Happily, new kinds of multilateral collaboration are starting to grow in the nations of former Yugoslavia, which gives the British Council's "cluster" approach to arts and the rest of our programme in the Western Balkans a particularly neat relevance. We shall, for example, be running a Western Balkan season in the second half of 2018 to coincide with a Western Balkan summit in London. Hence my short visit - my first to Belgrade, also to check out the Grayson Perry show in Novi Sad, and meet the team associated with preparing that small city for its stint as European Capital of Culture in 2021.
There is plenty of evidence of cultural growth in Belgrade, now a buzzy, quite cool city, with smart restaurants (albeit with smoking allowed!) and a chic clientele....it's cheap too! There are creative innovation hubs, arts venues in found spaces, many of which work with us in partnership. Some of the state museums and galleries are closed for renovation, with various projected dates for reopening. The Museum of Contemporary Art, however, is fairly close to a reopening - totally refurbished from the 60's, and a brand new concert hall for the Belgrade Philharmonic is planned.
Seventy miles to the north lies the small, but sophisticated city of Novi Sad, not only destined to be Europe's Cultural Capital in 2021 but also home to EXIT, a thriving music festival held each summer in the grounds of the nearby castle, with huge crowds and multiple stages and genres. It was set up as a kind of artistic protest festival in the last years of Milosevic's rule and has now been going almost twenty years.
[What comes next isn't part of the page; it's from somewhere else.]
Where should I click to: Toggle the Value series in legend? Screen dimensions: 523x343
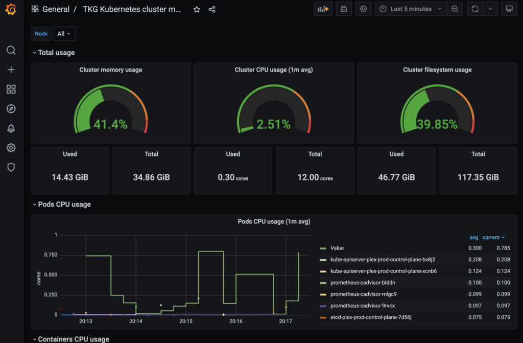337,248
Perry's wonderfully evocative post-Hogarthian tapestries "The Vanity of Small Differences" are on show in the art museum, attracting a large and young audience. I was there to introduce a special evening hosted by a famous Serbian writer and playwright Biljana Srbljanovic, who gave a 60 minute virtuoso tour of the show, making energetic and insightful connections between Grayson's work and art of previous generations.
My blogs wouldn't be the same without some reference to wine, and I am happy to report a very favourable impression, not only on Serbian cuisine but also on Serbian wine, which I'd never tasted before. I doubt you'll find it in the UK yet, only Croatian wine is known a little here, but I don't think it'll be long! Cheers!